I used a formal nutrition program that tracked macros – grams of carbs, fat and protein — at each meal. Even 1/4 of a protein bar, or a few extra baby carrots, had to be tracked.

I realized at the time that this hyper-focus was a bit absurd. But there was value in having objective targets. Human physiology is built to maintain weight in times of famine. To lose weight, we’ve got to get in a calorie deficit – which feels a bit unnatural. The result? Intuitive approaches are great for maintaining weight, but don’t work as well for losing it.

  1. Joy-based eating can keep weight off

Here is something important: The rigid program should be temporary. Once you’ve accomplished your goal, give it up.

Many formal weight-loss programs end by prescribing a “maintenance” phase that is the basically the same as the “weight loss” phase, with a few more grams of carbs and fat, or calories, tacked on. That kind of tracking as a permanent way of life is joyless.
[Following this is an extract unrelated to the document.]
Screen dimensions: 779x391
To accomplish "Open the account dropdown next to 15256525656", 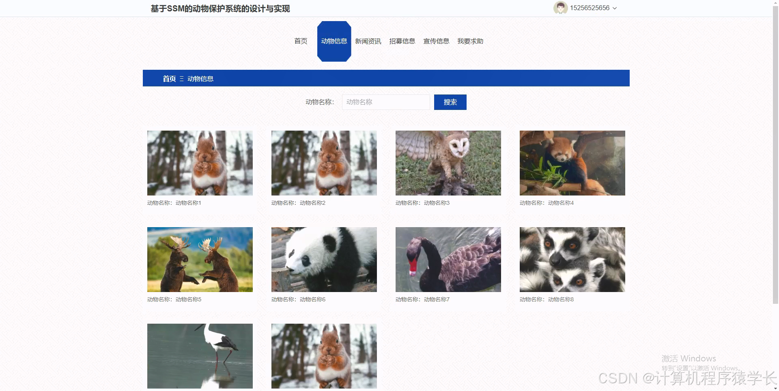I will click(x=615, y=8).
I refuse to buy into a world where an extra-large California avocado—or my mom’s homemade pound cake—counts as part of the 20 percent “un-clean.”
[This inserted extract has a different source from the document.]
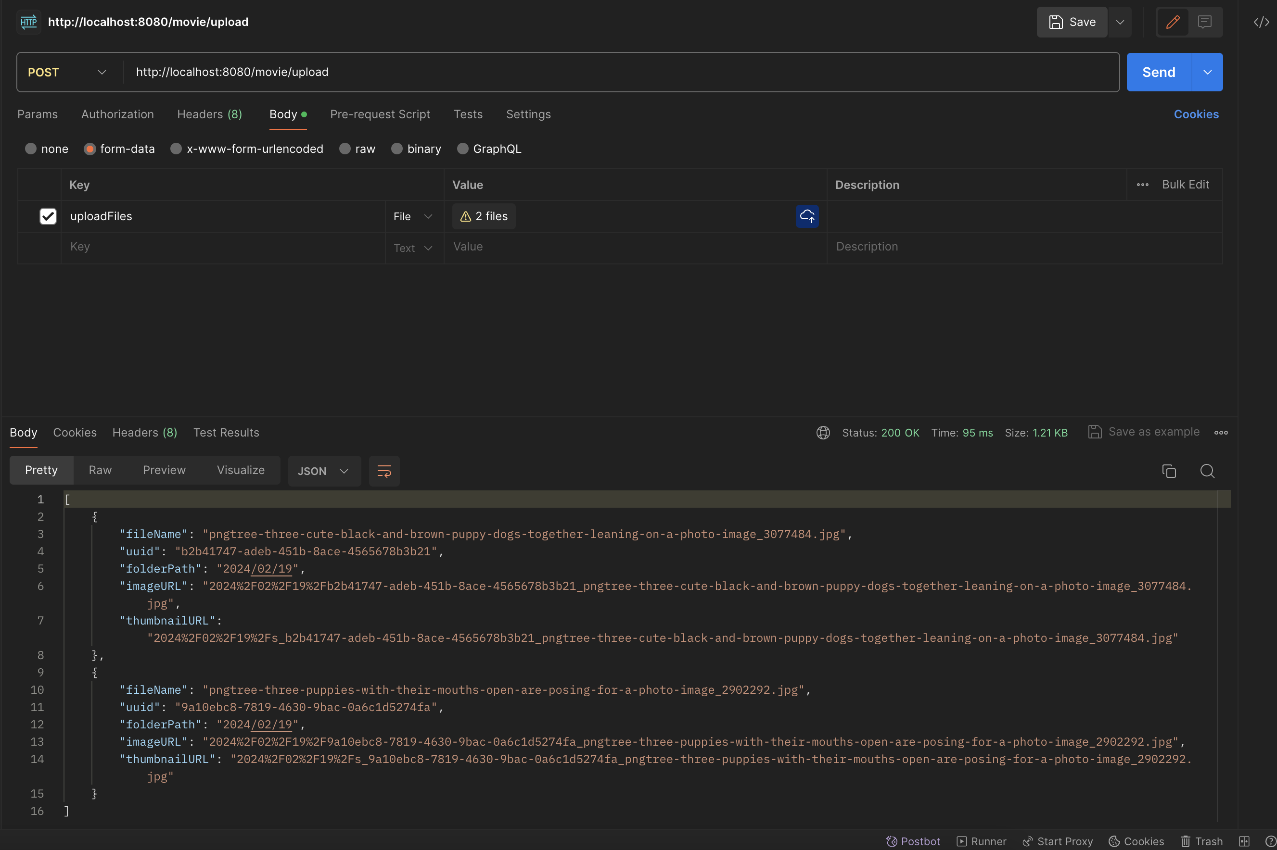
Task: Open the POST method dropdown
Action: pos(68,72)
For me: Initial weight loss was about rigidity, but real life is about eating for joy.

  1. Nutrition is the key to losing weight; exercise is the key to maintaining.

You don’t lose weight through exercise. But you do keep it off that way. Here is why. Building muscles increases metabolism; our bodies needs more energy to maintain muscles than to maintain fat. Combined with the calorie-burning effect of cardio exercise, this gives people the buffer they need to keep weight off without resort to soul-depleting rigidity.3

To be clear: I whole-heartedly reject “earning” food with exercise. Exercise is a joy which needs no purpose. Good food is a joy which needs no justification. But adopting exercise as part of a joy-filled life makes it easier to eat delicious, whole food as part of a joy-filled life.

  1. Losing weight was easier than I thought.

I’d heard all the grim statistics and didn’t expect to succeed. I certainly won’t say it was easier. But losing the weight turned out to be easier than I expected—once I had the right structure. I wish my younger self had understood that fitness and good food can support a life of abundance and joy, rather than living in tension with that good life.4

  1. Losing weight is not about looking great.

I won’t lie: it was awesome to hear people say I looked amazing after I lost weight. But I was a middle-aged lawyer, not a professional model. I didn’t, and don’t, need to look great (much less thin) to have a great life. Fleeting compliments are nice, but are nothing compared to the joy of discovering what your body can do. As with most good things, the impact of that rippled through my whole life. I found a community of fitness-minded friends, took on hobbies I never expected, lowered my work stress—and became a happier person.

Footnotes

¹ I lost weight before the new class of weight-loss drugs like Ozempic became widely available. I don’t have personal experience with them and can’t speak to their risks or benefits.

² Chris van Tulleken’s excellent book, Ultraprocessed People, documents the devastating impact ultraprocessed food has on our bodies, health, and culture. Unlike me, Tulleken is an actual expert – a medical doctor – who could survive a Daubert challenge. As all good trial lawyers know, a scientific expert with a British accent counts double.

³ Harvard Health Publishing. (2021, November 1). Muscle mass: A key to staying healthy as we age. Harvard Medical School. https://www.health.harvard.edu/staying-healthy/muscle-mass-a-key-to-staying-healthy-as-we-age (“Muscle tissue burns more calories than fat tissue does, even when you’re at rest. So increasing your muscle mass helps you burn more calories all day long.”

⁴ I don’t want to minimize the effort it takes to lose weight. Many people have more weight to lose than I did, or have fewer resources or more demands on their time. And everyone’s body is different. But there is also a risk in overstating the challenge.